● **EXERCISES TO COMPLETE**:
**1.** In the forum thread below about moving an e-bike battery into a backpack, what does JillRide45's Levo weigh when ready to ride?
**2.** Retype the part of the forum thread between "## leeboh (Aug" and "tires, so awesome.", inclusive.

● **TEXT BLOCK**:
# Converting your 50# e-mtb to 44# with an extension cord



## highroad 2 (Jan 24, 2017)

The Pivot Shuttle is praised for weighing in at 44#'s.
Why not get our Haibikes, levo's.......down to 44# by placing the battery in backpack, losing 6#'s and using an extension cord like the Krank Bros Double Ego?


----------



## EricTheDood (Sep 22, 2017)




----------



## leeboh (Aug 5, 2011)

highroad 2 said:


> The Pivot Shuttle is praised for weighing in at 44#'s.
> Why not get our Haibikes, levo's.......down to 44# by placing the battery in backpack, losing 6#'s and using an extension cord like the Krank Bros Double Ego?


 Ummm, math much? Rider and bike weight will still be the same. Just put helium in the tires, so awesome.


----------



## Phantastic79 (Apr 5, 2017)

Yes this is possible, practical and beneficial. But not perfect. I have. Abike that can do this. Sometime I ride with batt on bike but most time I backpack it. Bike feels better when you can take the weight off.


----------



## JillRide45 (Dec 11, 2015)

I have a 2018 Specialized Carbon Comp Levo. I replaced the wheels with Light Bicycle 45mm carbon rims/DT Swiss hubs, tires are Nobby Nic Rocket Rons (27.5 x 3.0), and a carbon handlebar. Everything else is stock including 203 rotors and I added a seat with level 4 padding (360 grams). Bike ready to ride with pedals, bottle cage, and GPS mount weighs 45.08 lbs. 

The Pivot is listed with 2.8 Rekons, and I am running 3.0 tires.


----------



## JACKL (Sep 18, 2011)

Better to have the weight on the bike than using extra energy to carry it on your body. Although it is good for the stealth aspect.


----------



## Phantastic79 (Apr 5, 2017)

JACKL said:


> Better to have the weight on the bike than using extra energy to carry it on your body. Although it is good for the stealth aspect.


I disagree with this statement most of the time. But it's just a matter of opinion. Not sure if there is a right answer.


----------



## 2wheelfun (Jan 8, 2018)

Keep the battery on the bike for better handling due to lower center of gravity and save your knees because you greatly increase the G loads carrying the battery on your back. Also you set yourself up to electrocute yourself or have one heck of a short. BAD MOJO


----------

● **COLLECTED DATA**:
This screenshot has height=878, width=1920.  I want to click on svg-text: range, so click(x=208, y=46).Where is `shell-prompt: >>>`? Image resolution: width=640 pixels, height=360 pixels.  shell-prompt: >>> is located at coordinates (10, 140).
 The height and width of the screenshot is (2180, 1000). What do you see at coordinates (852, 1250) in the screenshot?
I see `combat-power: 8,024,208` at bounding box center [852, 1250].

● **RESULTS**:
**1.** 45.08 lbs, with pedals, bottle cage, and GPS mount.

**2.**
## leeboh (Aug 5, 2011)

highroad 2 said:


> The Pivot Shuttle is praised for weighing in at 44#'s.
> Why not get our Haibikes, levo's.......down to 44# by placing the battery in backpack, losing 6#'s and using an extension cord like the Krank Bros Double Ego?


 Ummm, math much? Rider and bike weight will still be the same. Just put helium in the tires, so awesome.